A digital map of the ageing brain could aid the diagnosis of Alzheimer's disease and other neurodegenerative disorders in older people, a study suggests.
The atlas created using images from MRI scans of older people could aid diagnosis by comparing the patients' scans with a detailed map of the healthy ageing brain.
Most existing MRI atlases are based on the brains of young and middle-aged people, which don't reflect the normal changes that take place in the brain as we age, the team says. Researchers at the University of Edinburgh constructed a detailed atlas of the human brain using MRI scans from more than 130 healthy people aged 60 or over.

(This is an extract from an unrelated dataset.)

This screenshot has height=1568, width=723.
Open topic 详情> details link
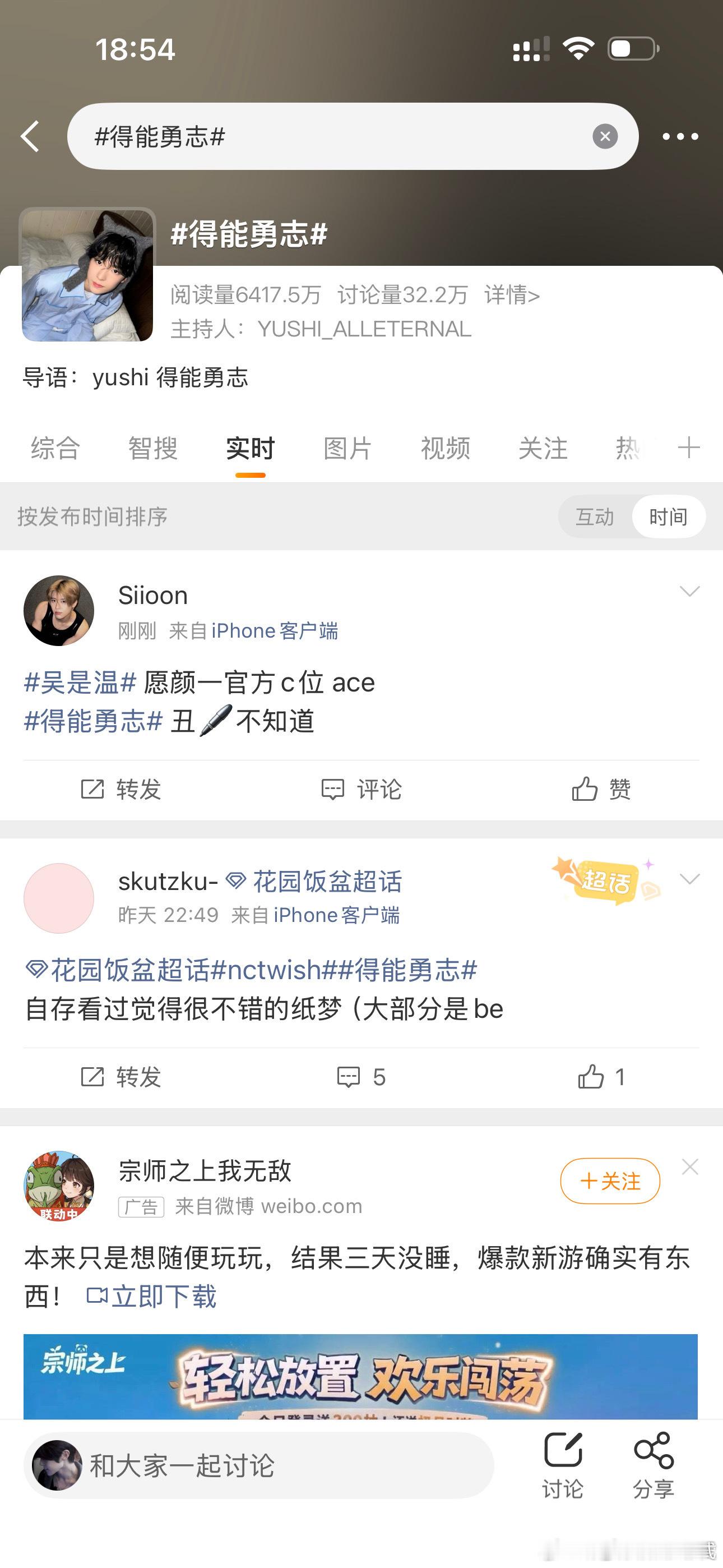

The team used their atlas to study brain scans taken of normal older subjects and those who had been diagnosed with Alzheimer's disease. The atlas was able to pinpoint changes in patients' brain structure that can be an underlying sign of the condition, researchers say.
The study is published in the journal PLOS ONE.
Dr David Alexander Dickie, of The University of Edinburgh's Brain Research Imaging Centre and SINAPSE, who was first author of the study, said: "We're absolutely delighted with these preliminary results and that our brain MRI atlases may be used to support earlier diagnoses of diseases such as Alzheimer's. Earlier diagnoses are currently our strongest defence against these devastating diseases and, while our work is preliminary and ongoing, digital brain atlases are likely to be at the core of this defence."